While the careful preparation of the score is obvious, this
live performance crackles with spontaneity. True, Salonen is
not a wildly passionate Mahlerian – he is no Tennstedt (terrifying
live in 1981,
but truly harrowing live in 1991)
– but this performance still has plenty of smoulder.
The march rhythms of the first movement step at an ideal tempo,
held steadily but not inflexibly for the duration of the movement
and the scherzo that follows. Witness for example the way Salonen
slows right down at around the 22 minute mark, building tempo
and tension back up into the glorious breath-catching dissonance
before the movement’s close. This first movement is full of
detail and contrast. The pastoral interludes are truly beautiful,
though punctured and framed by quietly snarling brass. Overall,
though, optimism rises above the terror.
Salonen plays the scherzo second with brutal bump and bounce.
The consistency of tempo between the first two movements heightens
the musical connection between them and magnifies the disorientating
effect of hearing familiar thematic material refracted through
a 3/4 time signature. The irony here is not savage but nor is
The Andante is the emotional heart of this performance, taken
at a flowing tempo and burnished by the lush, glossy tone of
the Philharmonia’s strings. The final movement is once again
expertly paced and carefully managed. In some performances the
finale is half an hour of ever-increasing tension. Salonen instead
treats it as a kaleidoscope of moods: terrifying, jaunty, panicked,
optimistic and ultimately tragic.
In a direct movement by movement comparison between this Philharmonia/Salonen
recording and Gergiev’s
LSO Live recording, I found the former consistently more
compelling. Gergiev conceives the symphonic journey in an overall
arc and plays the score straight and with menace. He is consistently
quicker than Salonen in all four movements, most noticeably
in the opening Allegro energico where he shaves two minutes
off Salonen’s round 24. Salonen hardly drags – even with the
first movement exposition repeat his performance of the symphony
just fits on a single disc. But at slightly slower tempi, Salonen
allows for more nuance, draws out more detail, calibrates more
telling inflection. Where Gergiev achieves a generalised superficial
excitement, Salonen’s closer consideration is more rewarding
and repays more generously repeated listening.

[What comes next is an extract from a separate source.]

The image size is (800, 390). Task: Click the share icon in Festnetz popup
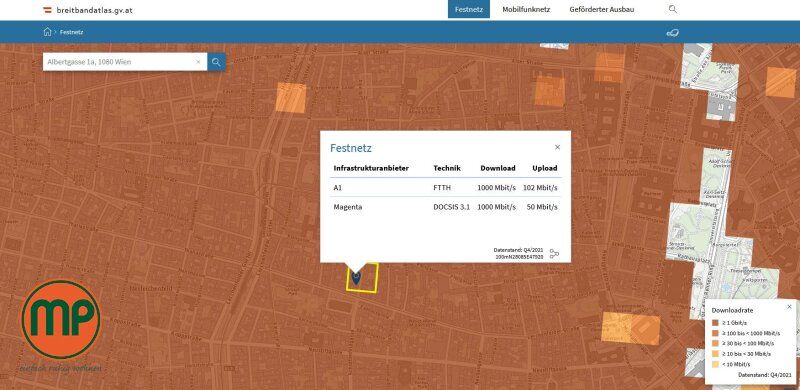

The paragraphs above are very Salonen focused. Salonen this.
Salonen that. But the best thing Salonen does on this disc is
let his orchestra play. The Philharmonia is simply magnificent,
and it is the orchestra’s sound that makes this performance
so utterly involving. It is not just a matter of tonal beauty
- although there is plenty of beautiful playing - but finely
graded variety of tone and accent, and expertly balanced and
weighted chords and chorales.
There have been Mahler issues aplenty since the beginning of
2010, and as we near the end of 2011 there are at least four
new sixths for Mahlerians to consider, all recorded live. In
addition to this Signum Classics release we have Pappano on
EMI, Boulez on Accentus and Ashkenazy on Sydney Symphony Live.
I have not heard any of those recordings - although I was in
the audience for one of the performances from which Ashkenazy’s
CD has been fashioned – you can hear it too here.
What is clear, though, is that those other performances would
need to be special indeed to have a superior claim on your attention.
For UK readers and those that buy from the UK online, price
is also a relevant consideration, and here Salonen has a clear
advantage. His single Signum Classics disc sells at budget price,
while Pappano (2-for1) and Boulez (2 discs) come at full price,
and Ashkenazy - more easily accessible as a download from Amazon
than at retail outlets outside Australia - comes at mid-price.
Given the unbridled excellence of the music-making and the tiny
price tag, I can’t conceive of any reason not to buy this disc.